EXERCISE BRIEF — The reply has to contain each record exactly as written.

DATA RECORDS —
┏━━
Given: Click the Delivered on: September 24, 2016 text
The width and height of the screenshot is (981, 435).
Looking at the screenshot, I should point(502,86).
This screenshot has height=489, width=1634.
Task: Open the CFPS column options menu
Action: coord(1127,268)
┗━━
RESPONSE —
Given: Click the Delivered on: September 24, 2016 text
The width and height of the screenshot is (981, 435).
Looking at the screenshot, I should point(502,86).
This screenshot has height=489, width=1634.
Task: Open the CFPS column options menu
Action: coord(1127,268)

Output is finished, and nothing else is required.